Gaza - O Fatah e o Hamas decidiram neste domingo pôr um fim às prisões políticas de membros das facções rivais, em seus respectivos territórios, nas primeiras conversas diretas de representantes dos grupos em dois anos.

EFE |

Delegações do partido nacionalista laico Fatah e do movimento islamita Hamas se reuniram esta tarde em Ramala, na Cisjordânia e na capital Gaza para discutirem sobre a reconciliação nacional que os grupos debatem, com mediação egípcia, desde o início do ano.

"Os dois comitês concordaram em acabar com a violência e pôr fim às prisões políticas", declarou no final do encontro o líder da comissão do Fatah, Ibrahim Abu Naj, a jornalistas.
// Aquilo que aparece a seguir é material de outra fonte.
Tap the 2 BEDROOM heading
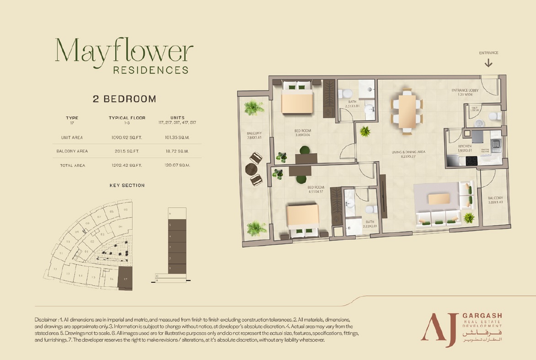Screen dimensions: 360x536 click(x=124, y=99)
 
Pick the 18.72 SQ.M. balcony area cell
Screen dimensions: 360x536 click(x=177, y=151)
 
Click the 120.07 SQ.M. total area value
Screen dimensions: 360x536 click(x=177, y=165)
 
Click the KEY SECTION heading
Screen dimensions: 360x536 click(x=127, y=185)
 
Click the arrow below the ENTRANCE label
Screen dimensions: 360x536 click(x=488, y=63)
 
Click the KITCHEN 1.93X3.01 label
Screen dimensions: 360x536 click(x=465, y=148)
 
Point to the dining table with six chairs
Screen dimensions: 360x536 click(x=407, y=110)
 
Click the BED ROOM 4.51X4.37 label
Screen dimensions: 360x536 click(x=316, y=189)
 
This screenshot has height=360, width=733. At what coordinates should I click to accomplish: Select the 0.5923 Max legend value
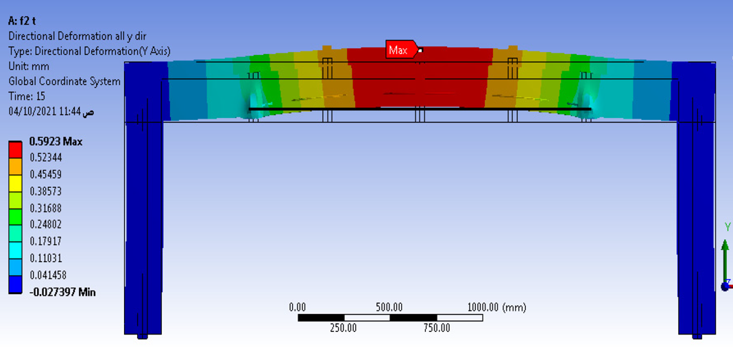point(56,142)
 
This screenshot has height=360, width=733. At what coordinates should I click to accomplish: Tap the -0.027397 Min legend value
point(62,293)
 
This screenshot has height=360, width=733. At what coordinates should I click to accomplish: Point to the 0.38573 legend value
point(46,191)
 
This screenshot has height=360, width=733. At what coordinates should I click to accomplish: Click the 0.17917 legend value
point(46,241)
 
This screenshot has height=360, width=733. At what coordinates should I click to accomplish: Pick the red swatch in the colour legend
point(15,149)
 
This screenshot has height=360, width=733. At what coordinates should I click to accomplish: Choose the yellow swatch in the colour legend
point(15,183)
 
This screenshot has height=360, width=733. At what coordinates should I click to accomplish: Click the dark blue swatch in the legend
point(15,285)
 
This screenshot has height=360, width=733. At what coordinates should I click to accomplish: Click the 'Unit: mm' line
point(29,66)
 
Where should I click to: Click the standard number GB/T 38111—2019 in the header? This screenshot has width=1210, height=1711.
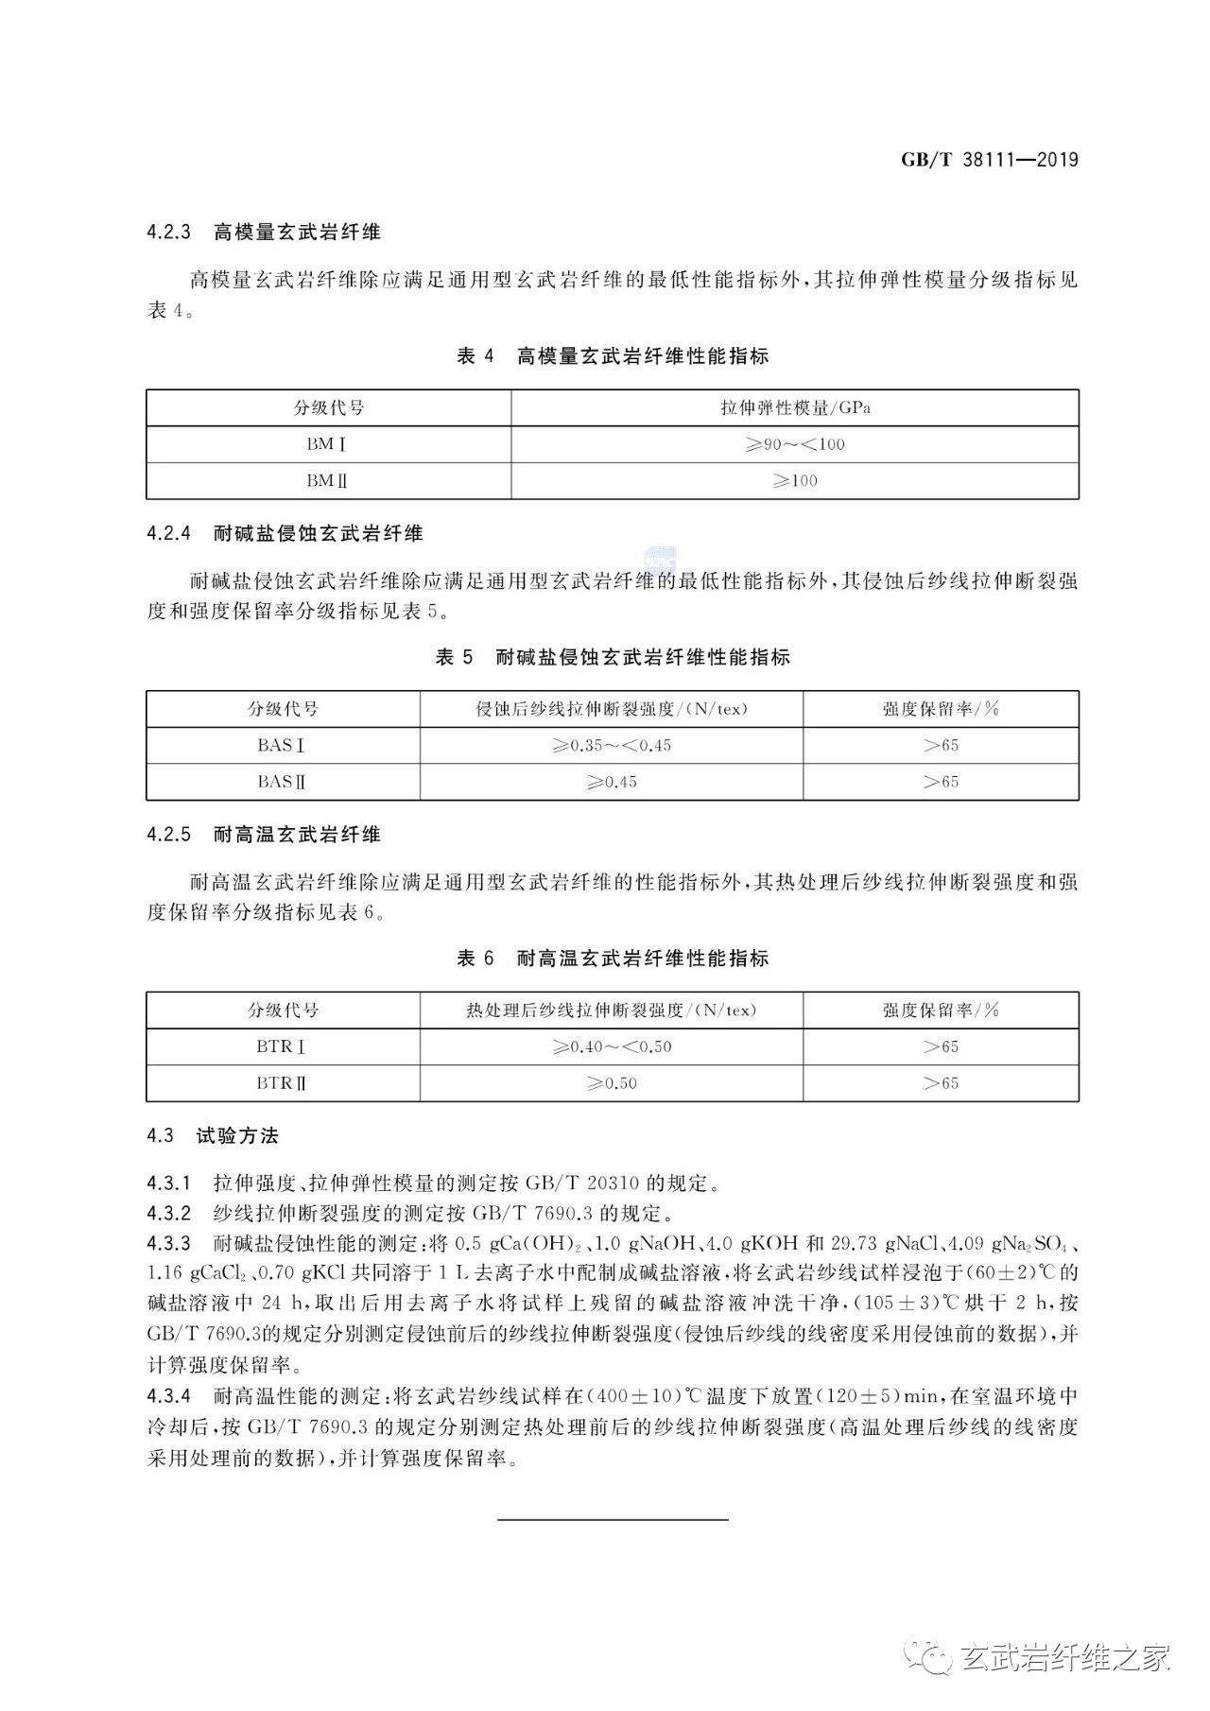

Segundo Naj, os dois movimentos "concordaram em trocar as listas com os nomes de presos políticos em Gaza e na Cisjordânia e ter, na próxima semana, outro encontro para estudar as possibilidades e ver quais presos podem que ser libertados imediatamente".

Ayman Taha, porta-voz do Hamas, assegurou que "o encontro de hoje é uma preparação para um acordo de reconciliação antes do dia 7 de julho", data limite fixada por Cairo, e acrescentou que as duas reuniões "foram positivas" e que os grupos esperam "conseguir mais progressos nos próximos encontros".

Estas são as primeiras reuniões de representantes dos dois grupos sem algum tipo de mediação e coincidem com o segundo aniversário da tomada de poder do Hamas em Gaza, que marcou a ruptura de relações entre as duas forças políticas palestinas mais importantes.

Além de discutirem sobre as prisões e a possível libertação de presos políticos, os denominados Comitês de Reconciliação analisaram também os últimos enfrentamentos entre seguidores das facções registrados na Cisjordânia, assim como fórmulas práticas para avançar na reconciliação nacional.